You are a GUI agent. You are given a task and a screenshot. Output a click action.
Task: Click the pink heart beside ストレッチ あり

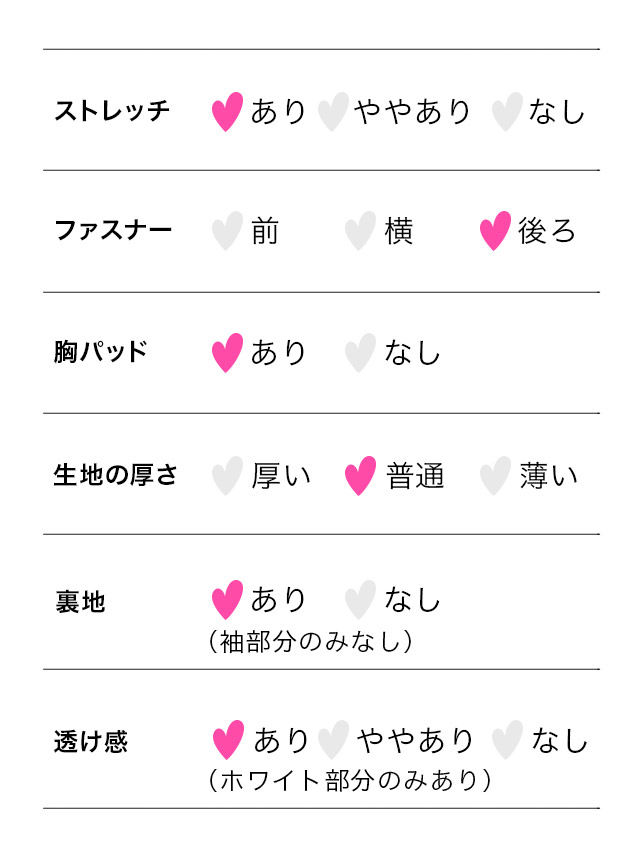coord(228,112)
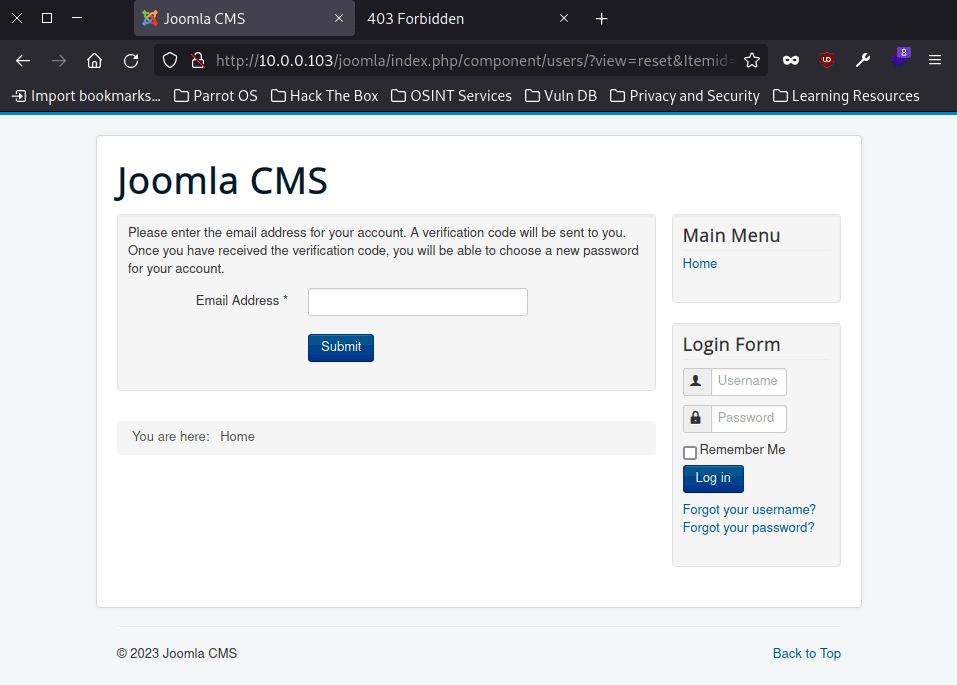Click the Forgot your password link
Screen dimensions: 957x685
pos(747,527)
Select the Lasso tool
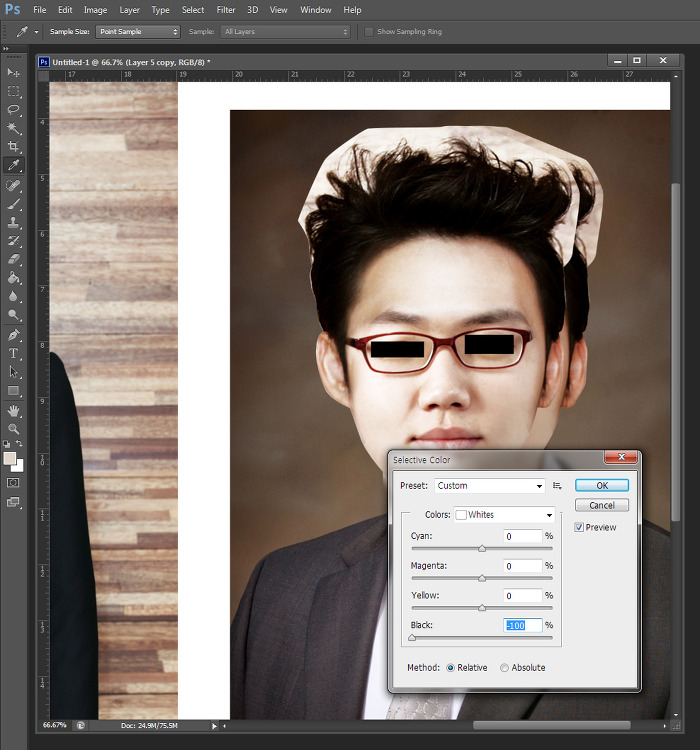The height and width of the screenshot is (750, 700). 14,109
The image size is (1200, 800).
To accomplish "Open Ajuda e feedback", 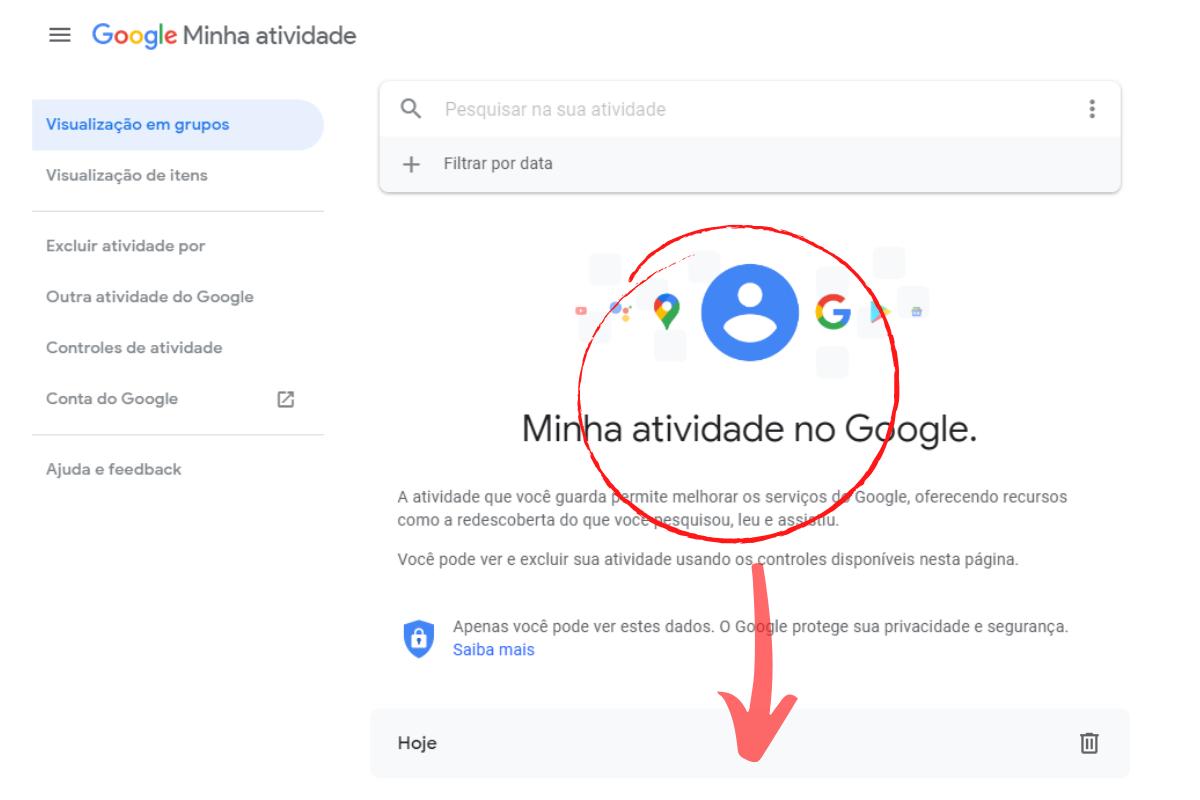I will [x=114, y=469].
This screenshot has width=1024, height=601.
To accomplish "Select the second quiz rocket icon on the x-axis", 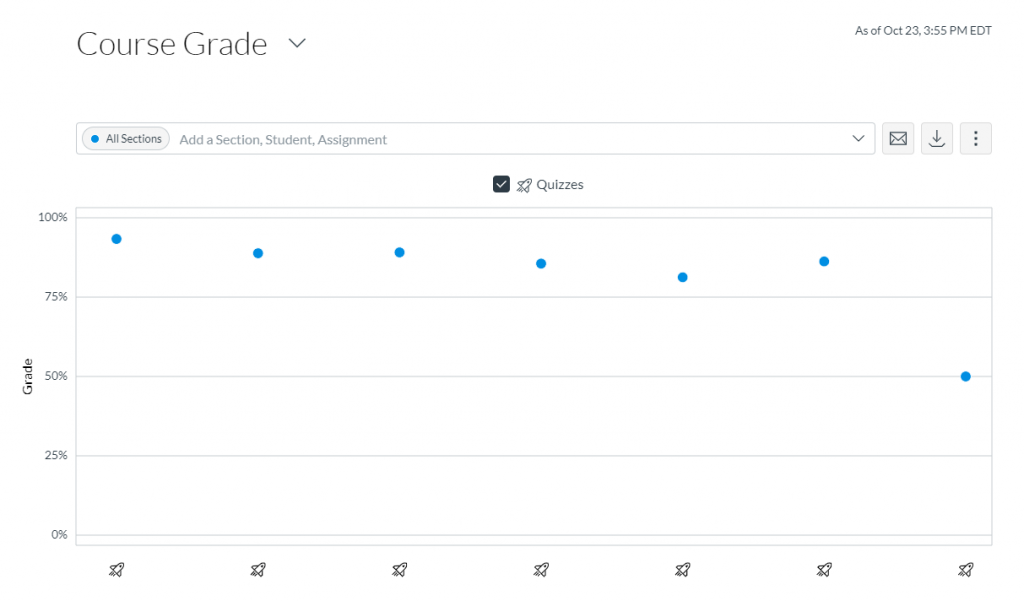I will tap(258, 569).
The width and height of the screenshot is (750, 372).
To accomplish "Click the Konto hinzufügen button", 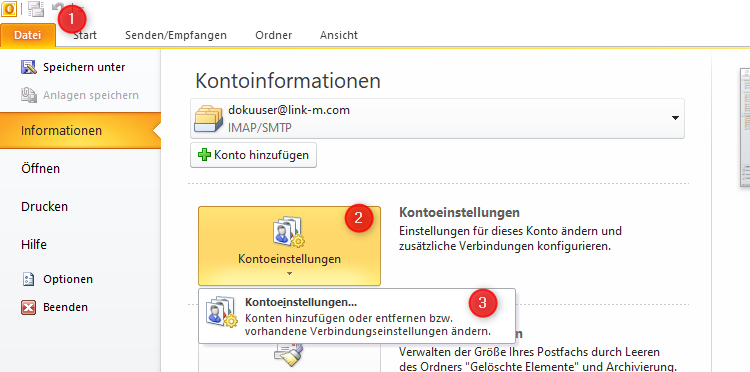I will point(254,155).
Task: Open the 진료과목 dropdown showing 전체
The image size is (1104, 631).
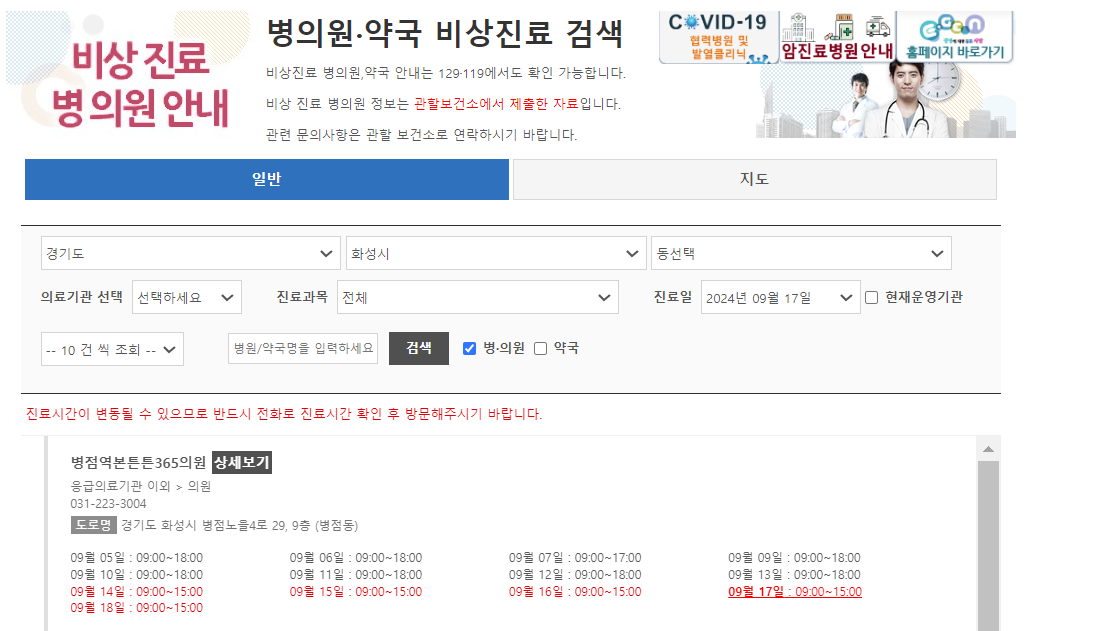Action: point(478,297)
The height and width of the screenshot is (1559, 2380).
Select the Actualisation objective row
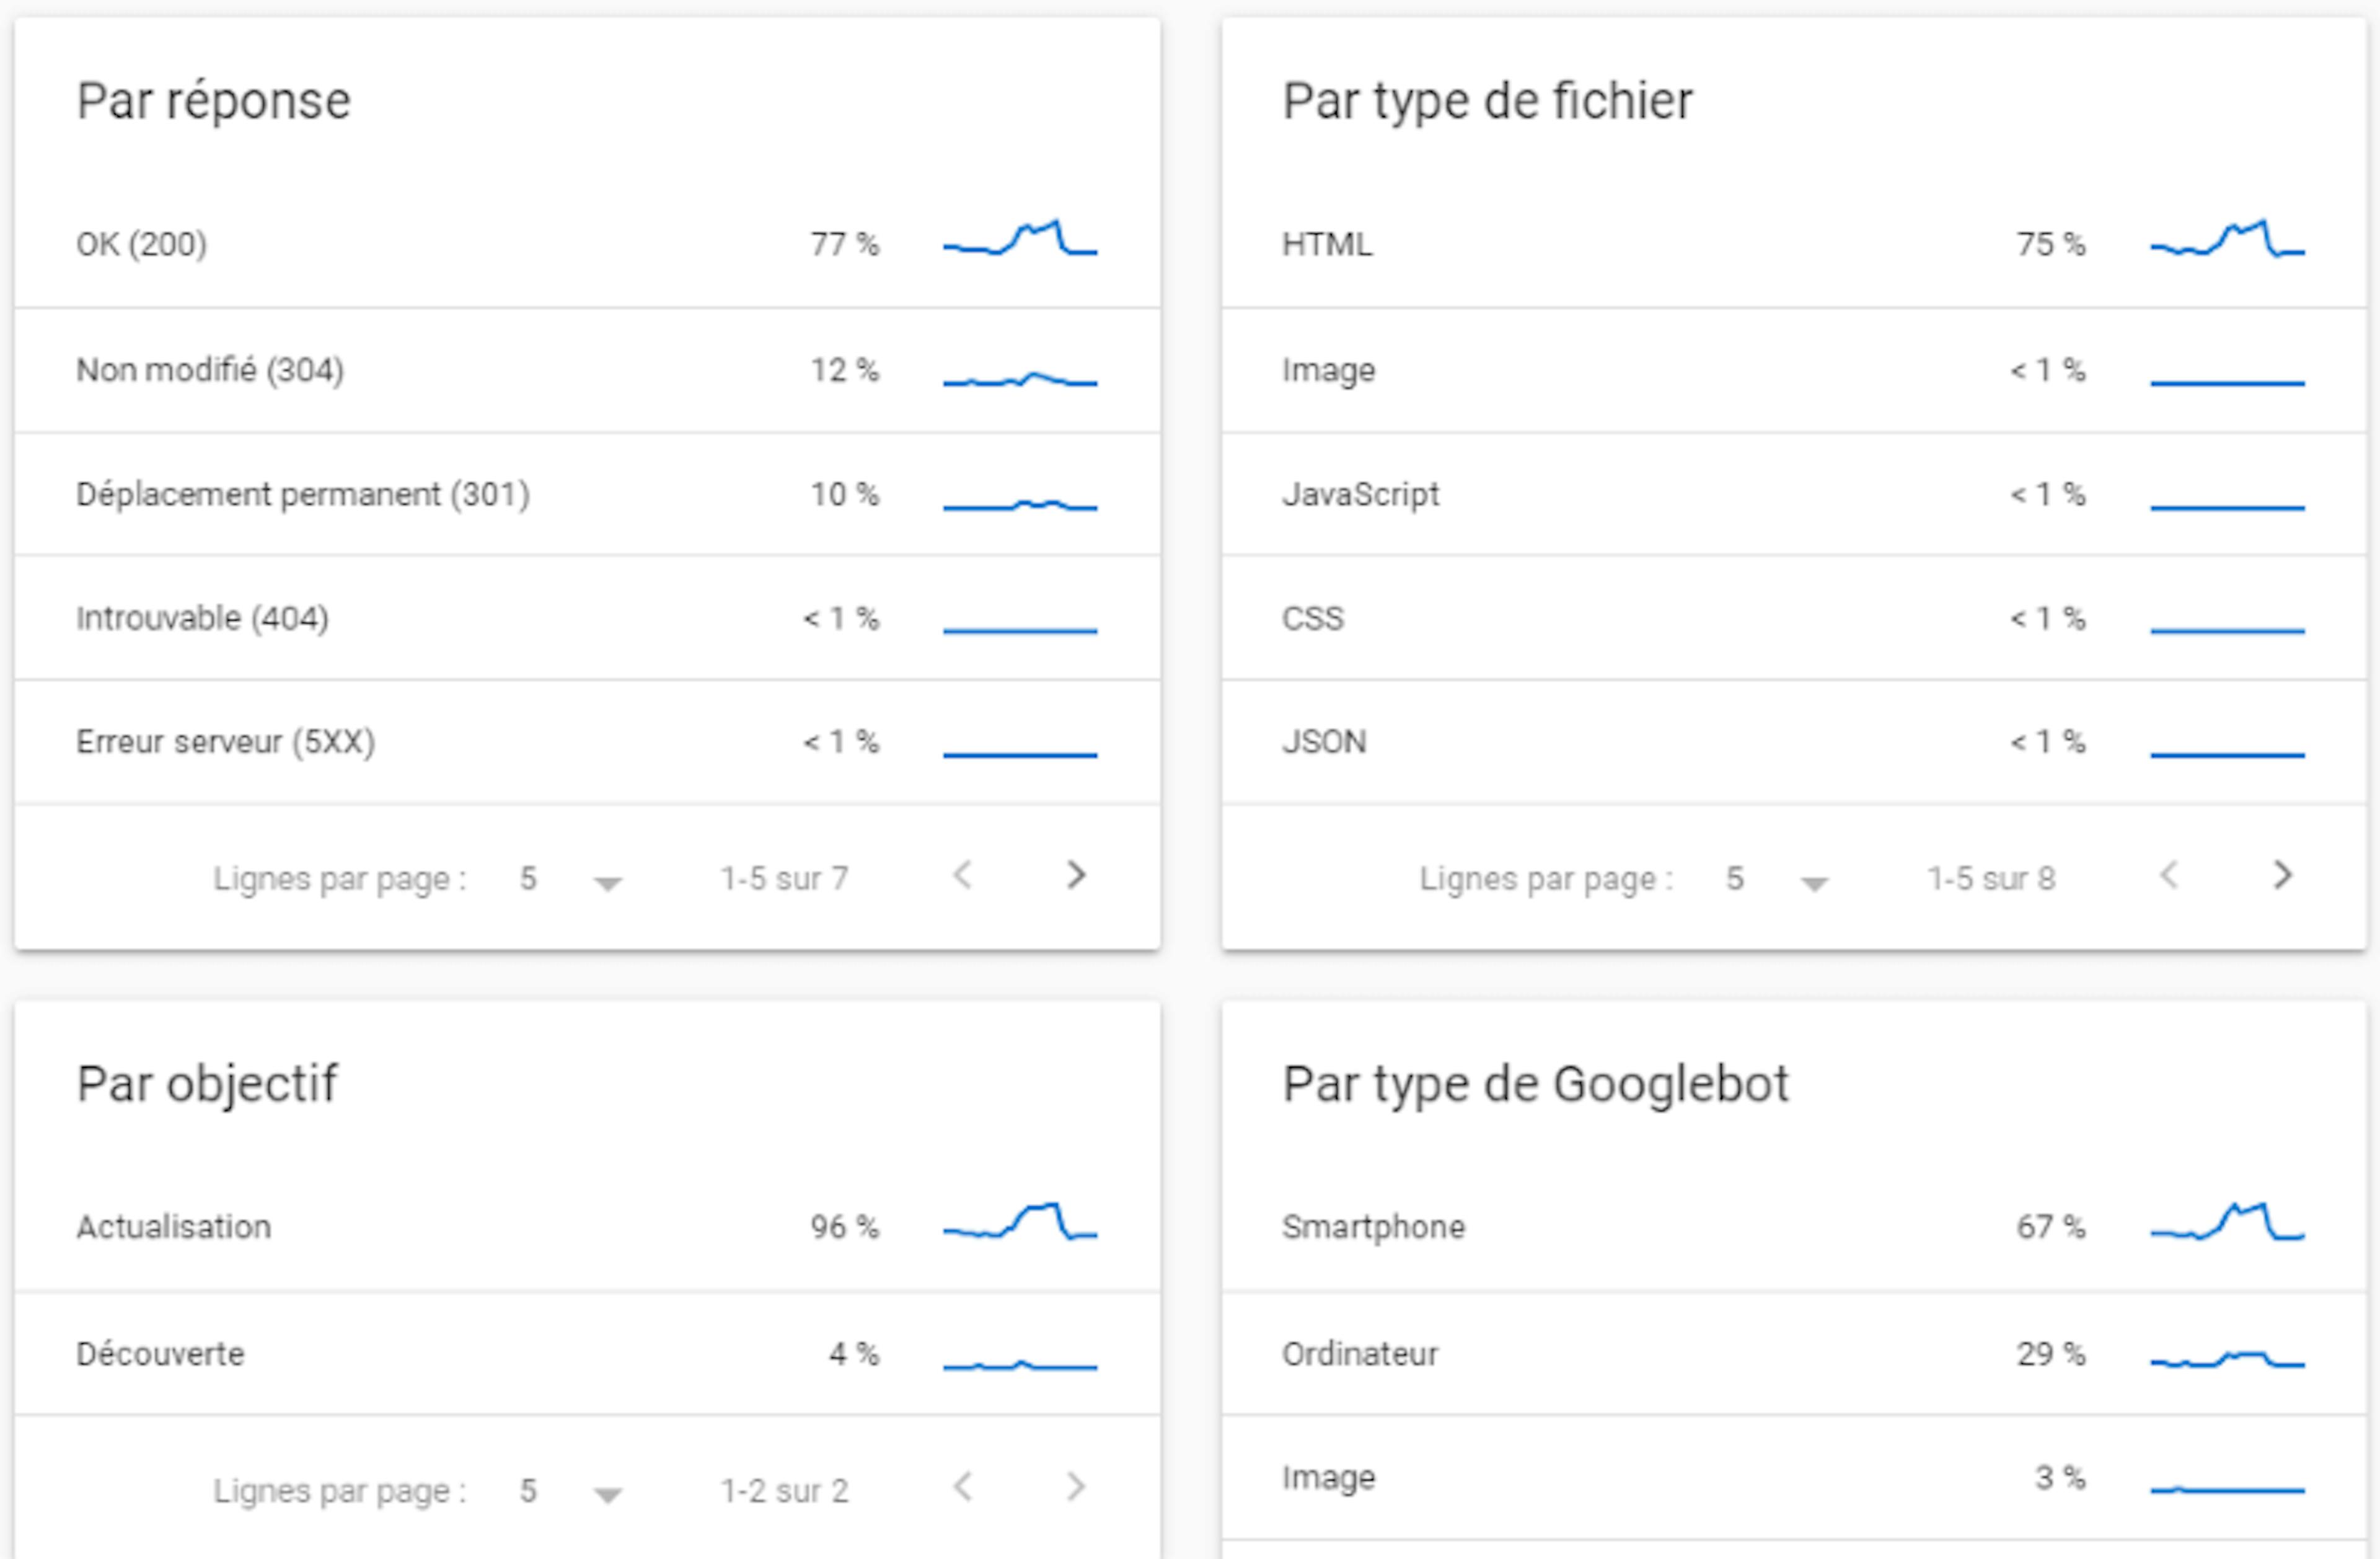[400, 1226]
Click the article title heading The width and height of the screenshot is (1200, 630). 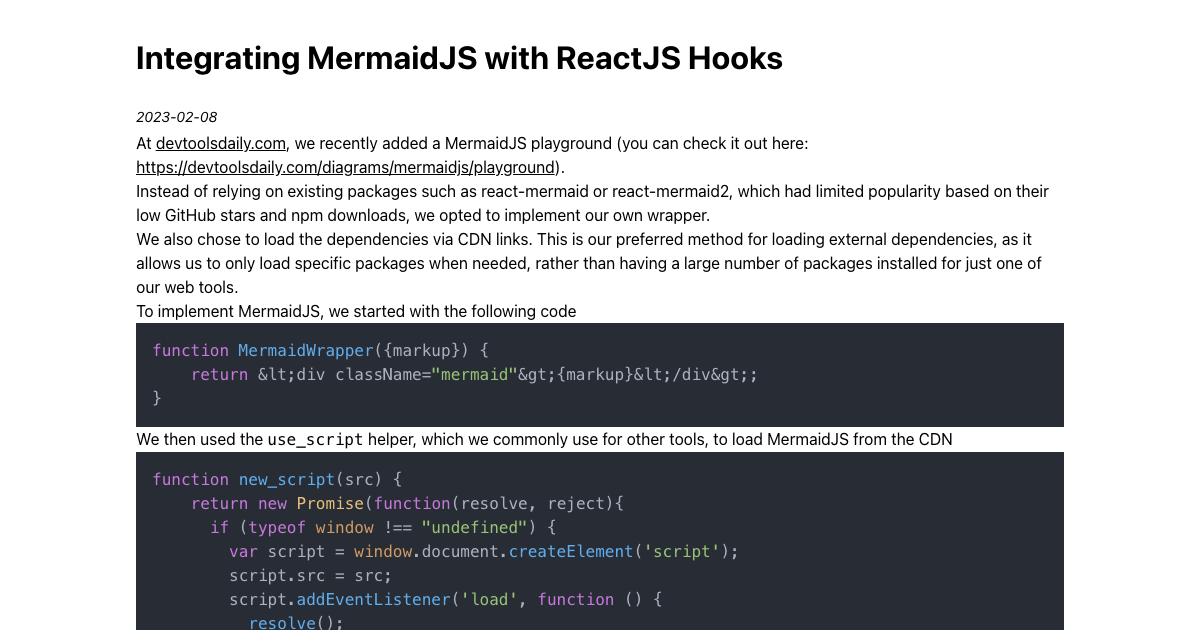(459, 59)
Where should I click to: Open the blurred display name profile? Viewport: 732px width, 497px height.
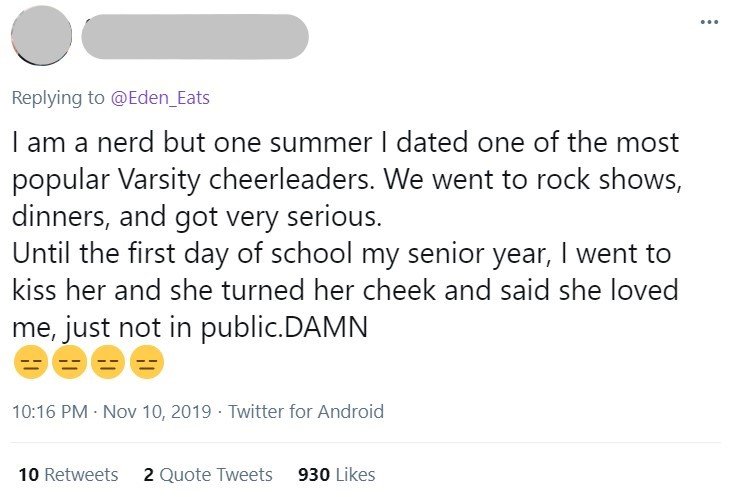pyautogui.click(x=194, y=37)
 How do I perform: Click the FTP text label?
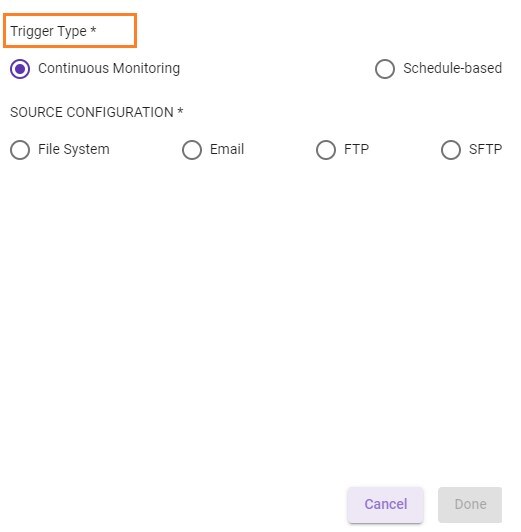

• • • • •

ACTION ITEM. Copy out, exactly and without pictures, each line from the one containing "Where should I" through the final line of the entries, both ends included.

RESPONSE TO THIS EXERCISE.
Where should I click to: Open the blurred display name profile? Viewport: 732px width, 497px height.
pyautogui.click(x=194, y=37)
 How do I perform: Click the FTP text label?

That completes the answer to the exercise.